Data publikacji 19.04.2013
tory kolejoweSzybka reakcja policjantów z Komendy Powiatowej Policji w Krotoszynie, zapobiegła kolejnej tragedii na torach. Policjanci uratowali życie 49-letniej kobiecie, która zamierzała rzucić się pod pociąg.

Szybka i jakże zdecydowana reakcja policjantów z Komendy Powiatowej Policji w Grodzisku Wielkopolskim, zapobiegła kolejnej tragedii na torach. Policjanci uratowali życie 68-letniego mężczyzny, który zamierzał rzucić się pod pociąg.



Krotoszyn - 14 kwietnia o godz. 19.45 do dyżurnego krotoszyńskiej komendy zadzwoniła kobieta informując, iż jej matka odgrażała się, że chce popełnić samobójstwo. U zgłaszającej natychmiast pojawił się patrol ruchu drogowego. W rozmowie z nią policjanci dowiedzieli się, iż desperatka chce się rzucić pod pociąg. Od razu funkcjonariusze wraz z kobietą udali się na dworzec PKP. Tam zastali 49-letnią mieszkankę powiatu krotoszyńskiego. Była ona nietrzeźwa, badanie wykazało 1,01 mg/l zawartości alkoholu w wydychanym powietrzu. Kobieta stwierdziła, że nie chce jej się żyć. Mundurowi przewieźli ją do krotoszyńskiego szpitala, gdzie otrzymała niezbędną pomoc medyczną .

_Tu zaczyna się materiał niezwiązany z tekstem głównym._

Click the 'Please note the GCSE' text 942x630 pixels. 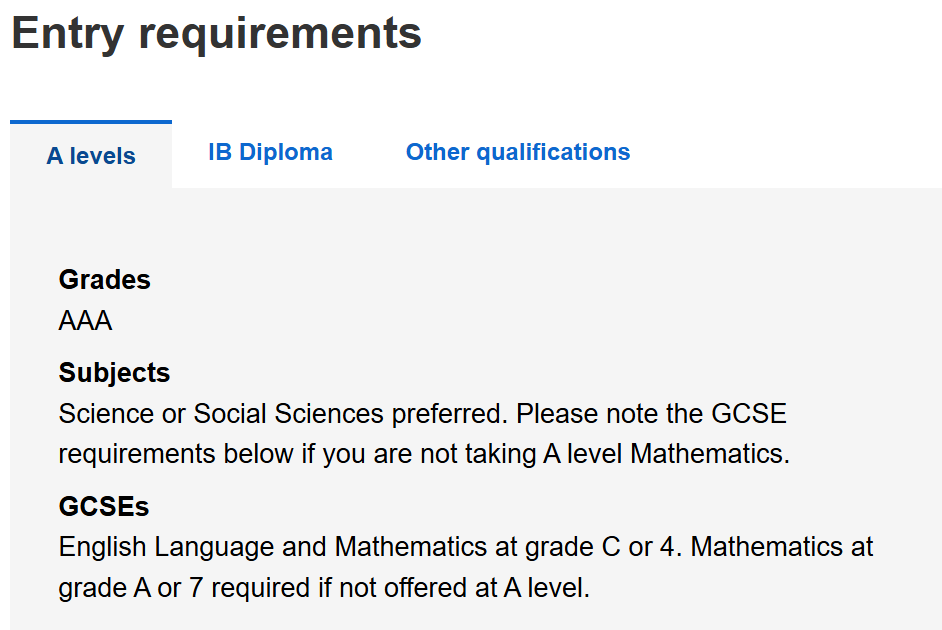(651, 414)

Grodzisk Wlpk. - To przykre zdarzenie zaistniało w sobotnie popołudnie 6 kwietnia tego roku. Policjanci patrolujący nasze miasto, jadąc od ulicy Fabrycznej zauważyli z daleka, że na torowisku znajdują się trzy osoby. Jak się później okazało, byli to członkowie rodziny, którzy starali się odciągnąć desperata od złych myśli. Próby rozmów okazały się bezskuteczne. W momencie kiedy grodziscy funkcjonariusze dobiegli do mężczyzny usłyszeli sygnały nadjeżdżającego pociągu. Im bardziej zbliżał się pociąg, tym bardziej narastała agresja w zdesperowanym  mężczyźnie. Krzyczał, że nie chce już żyć. Policjanci nie zastanawiając się użyli siły fizycznej, narażając własne zdrowie i życie, ściągnęli mieszkańca Grodziska Wielkopolskiego z torowiska. Kiedy zeszli na kilka metrów od torów, wówczas przejechał pociąg. W mężczyźnie ustała agresja, nastąpił spokój, a na twarzy pojawiły się łzy. Następnie mężczyznę przekazano Zespołowi Pogotowia Ratunkowego, gdzie został przetransportowany do jednego ze szpitali w Kościanie.